My reason for posting here is two-fold:

  1. To warn users of similar situations where a heavy item is ordered, and return would cost as much as
    a third of the item cost.
  2. To alert potential purchasers to the terms of refund: that you may not get your money back, but be
    asked to accept store credit if the item was not damaged or faulty at delivery.

So currently we are stuck with a machine we cannot use and no way to get a refund.

Has anyone else had such an experience with Dick Smith/Kogan in general, or more specifically with heavy Health & Body (Gym) equipment - items that are costly to return"


It is a difficult one and appreciate you possibly spent a significant amount on the Elliptical Cross Trainer.

While in your own circumstances the design may not suit your own bodies causing pain aggravation, a product is unlikely to be designed to suit all uses or each user. This is why when purchasing some products is it best to try before one buys to make sure that the design suits one’s own body and particular use.

Using another example, say you bought a pair of shoes without trying them on and after wearing them you find that the shoe rubs on your corn causing pain. If you found this would be the case, would the shoe have a design fault or would the shape of your own foot with corns possibly the cause the trouble you are finding? This will possibly answer your question in relation to whether the Elliptical Cross Trainer was generally fit for purpose or whether it is a major fault under the Australian Consumer Law.

I tend to agree that the issue is a change of mind rather than a major fault under the Australian Consumer Law. Dick Smith/Kogan can rightly implement their own change of mind policy.

If the product marketing materials/manuals etc state that it is guaranteed to suit every user and use, then this could be seen as being misleading and an avenue to pursue under the Australian Consumer Law.

There are risks with buying products online, especially products like you have bought where it wasn’t tested before purchase and it was hoped that it would be suitable for yourselves. Maybe next time with major purchases, look instore and try out the devices/appliances when making a purchase decision…and then using this to search for the best price/most convenient method of purchase.

Change of minds sit outside the ACL and Dick Smith/Kogan are within their rights to ask for you to pay for its return.

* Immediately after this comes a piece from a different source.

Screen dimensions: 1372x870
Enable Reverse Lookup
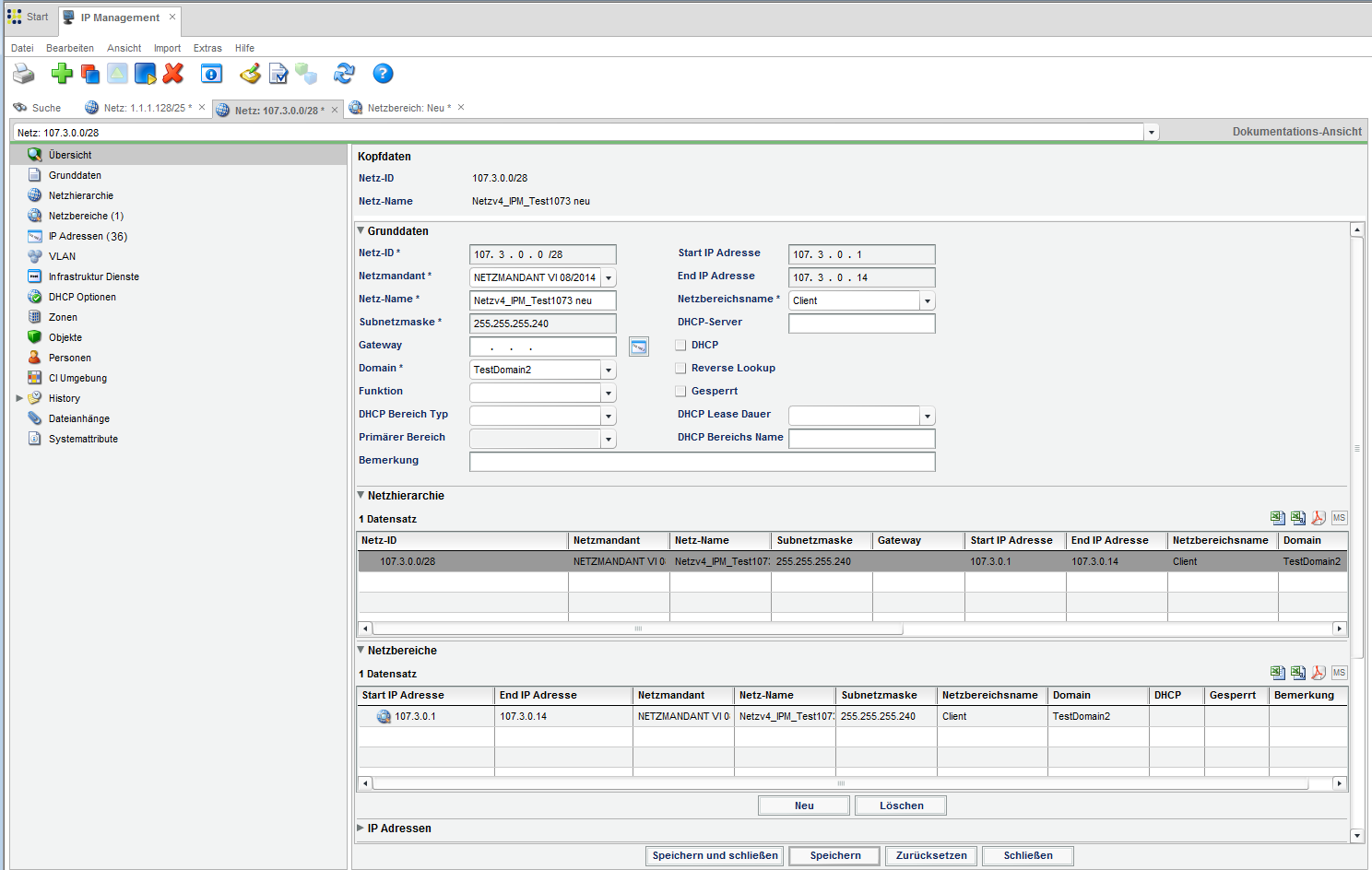click(680, 368)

If it was fell under the ACL, it could be a different situation.

An option may be try to sell it second hand - you will take a financial hit but a least you are in control of the outcome.


With your extensive nursing experience I’m sure you would have been aware that there is no piece of equipment is suitable for everyone because peoples’ morphology can vary hugely. Equipment suitable for you would not be equally suitable for your svelte wife, and visa versa.

As @phb has said

Unless you can point to a large number of complaints indicating that there is a design fault, I am afraid Dick Smith/Kogan’s is not liable under the ACL because your wife can not use the equipment.


If you specifically told a sales rep that you needed a machine with a reach “not longer than…” and you were sold this one, you have a claim as not fit for purpose. If you didn’t, it’s buyer beware.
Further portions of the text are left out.